Oh, he had also exported them all and uploaded to the Novaskin resource pack – this after asking me once how you do this. He will at times ask how to do something, but won’t accept pre-emptive help.

Autism and Self Sufficient Learning

What suddenly struck me was that I needed to change how I view this. Refusing to learn via tutorials and others is not limiting, in its liberating.

Imagine being able to just learn how to do something and be self sufficient in the process. How much better will your understanding be? You will have learnt through truly doing, not by remembering or copying.

It might be slower initially, but it leads to far greater depth of understanding.

I also came to realise that this skill will be so powerful, it will be repeated and refined, learning new topics will become ever easier.

There will be no panic, no desperate attempt to remember what you were taught. There also won’t be that feeling of not knowing what to do next when you don’t follow the tutor’s advice.

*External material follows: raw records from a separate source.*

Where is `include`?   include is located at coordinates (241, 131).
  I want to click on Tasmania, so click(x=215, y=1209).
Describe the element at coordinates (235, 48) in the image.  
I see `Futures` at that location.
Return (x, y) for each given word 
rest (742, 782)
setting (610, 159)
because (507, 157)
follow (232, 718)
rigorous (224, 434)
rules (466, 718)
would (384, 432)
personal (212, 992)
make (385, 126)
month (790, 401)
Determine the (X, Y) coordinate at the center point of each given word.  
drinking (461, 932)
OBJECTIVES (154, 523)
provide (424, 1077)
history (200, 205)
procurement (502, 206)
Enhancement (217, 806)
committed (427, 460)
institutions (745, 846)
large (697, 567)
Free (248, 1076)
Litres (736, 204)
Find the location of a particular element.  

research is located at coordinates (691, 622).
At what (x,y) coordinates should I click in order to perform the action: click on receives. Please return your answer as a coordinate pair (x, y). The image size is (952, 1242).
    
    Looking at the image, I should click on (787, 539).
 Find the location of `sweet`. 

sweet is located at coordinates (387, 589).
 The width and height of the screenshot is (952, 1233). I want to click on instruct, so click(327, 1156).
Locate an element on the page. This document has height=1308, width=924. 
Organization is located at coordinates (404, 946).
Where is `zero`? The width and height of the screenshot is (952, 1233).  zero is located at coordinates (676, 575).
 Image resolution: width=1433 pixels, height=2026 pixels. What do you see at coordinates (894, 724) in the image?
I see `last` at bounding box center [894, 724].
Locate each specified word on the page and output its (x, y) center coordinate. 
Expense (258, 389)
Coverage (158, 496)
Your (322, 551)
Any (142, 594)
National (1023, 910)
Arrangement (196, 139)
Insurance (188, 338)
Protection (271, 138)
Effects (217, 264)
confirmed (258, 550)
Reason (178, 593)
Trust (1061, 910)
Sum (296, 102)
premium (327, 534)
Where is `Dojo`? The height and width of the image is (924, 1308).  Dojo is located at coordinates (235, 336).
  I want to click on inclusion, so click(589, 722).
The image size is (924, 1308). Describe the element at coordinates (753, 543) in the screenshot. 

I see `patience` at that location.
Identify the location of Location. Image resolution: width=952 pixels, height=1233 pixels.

Now, over time I still think there is benefit to him accepting some pre-emptive help – I’d rather he agrees to lessons if he is ever to take our car out for a spin.

But, as an overall point, he will simply have a way of learning that gives him so many advantages.

The Benefits of This Mindset

It is far too early to know what benefits this mindset might have for my son, what it will lead to him making and creating.

However, I do passionately believe that the world needs to embrace those who are willing to learn the hard way and not through repeating what has gone before.

I adore Radiohead and regularly go down YouTube wormholes on the music theory behind their songs, the genius of Thom Yorke.

He is a genius, but not because he has an encyclopaedic knowledge of music theory – he taught himself it all through ear and playing, I even read that he made his own first guitar!

On the music theme, Mark Knopfler is one of the greatest guitarists ever – entirely self learnt, not out of a book or from lessons.

Sting writes in crazy keys and has stuff that baffles analysts, and yet sounds amazing – guess what. That’s because he learnt by doing and finding what worked – and he had the natural talent in this area for innovation and experimentation to merge with inborn musicality.

In art, how many groundbreaking artists follow what had gone before, or did they rip up the rule book and do it their way?

Throwing Forward

Now, don’t worry. I don’t expect my son to be Picasso, or to write the next great experimental album.

For him, I just hope that he finds the avenues to explore his talents.

The more general point is that this is what the world needs. Most people will always learn by doing what has gone before, I’m in that camp. It’s fine.

However, we need to find ways to embrace those who don’t like this method, for whom it is alien.

Yes, they might fall behind in areas. Maths is harder at school if you don’t want to be taught the standard methods (but even here – once you have worked it out for yourself, you truly understand the logic).

I would argue that there are more than enough people who can remember a good percentage of the stuff they are taught. These people are all perfectly good at their job, they help keep things ticking over. Again, I’m in that camp.

However, for there to be advances in anything it requires those who learn by doing and truly embrace this way of being to be to the fore – they live this way out of an internal necessity.

This is as true for business as it is the arts or science. You need points of difference, new opinions and new perspectives. We have surely all been in meetings where we would happily swap one or two yes people with identikit opinions for someone who thinks differently.

Otherwise, you stagnate.

For school grades and career politics and all that stuff we are bought into, this way of working is sub optimal, learning by remembering and copying what has gone before will lead to the most certain success.

But, for progress and the betterment of all we need the doers.